6. Convinced of the truth by Philip's discourse, he embraced the gospel of Jesus, which the evangelist preached; and as they went on their way, Philip opening the truth at large, and the eunuch attentively listening, they came unto a certain water; when, desirous to make open profession of his faith by baptism, he humbly proposes that he might be baptized, if Philip had no objection. Philip said, If thou believest with all thine heart the great truths on which I have been discoursing, trusting on Jesus alone for pardon, righteousness, and salvation, and willing to yield thyself to his government and service, thou mayest. He answered, I believe that Jesus Christ is the Son of God, the divine, all-sufficient, and promised Saviour, the true Messiah, God incarnate. Satisfied with this confession of his faith, Philip consents to his proposal; and, the eunuch ordering his chariot to stop, they went down both into or unto the water, both Philip and the eunuch; and he baptized him. Note; (1.) Faith is not a mere speculative assent to gospel truths, but the embracing with the heart a salvation suited to the case of a lost sinner. (2.) No man can truly and experimentally say that Jesus is the Christ, but by the Spirit of God.

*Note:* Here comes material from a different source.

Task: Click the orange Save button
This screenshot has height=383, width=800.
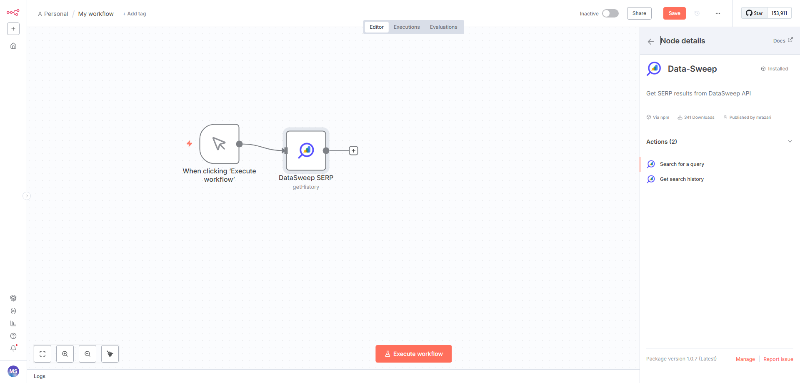Action: point(674,13)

7. Philip and the eunuch are parted as miraculously as they were brought together. When they were come up out of or from the water, the Spirit of the Lord caught away Philip, that the eunuch saw him no more; and this miracle served to bear testimony to Philip's doctrine; and he went on his way rejoicing in Christ Jesus, with whose salvation he was now become acquainted, and happy in the hope of carrying the glad tidings to his countrymen. But Philip was found at Azotus, or Ashdod, upwards of thirty miles from Gaza; and passing through he preached, as he travelled, in all the cities, till he came to Caesarea, where afterwards, it seems, he chiefly took up his abode.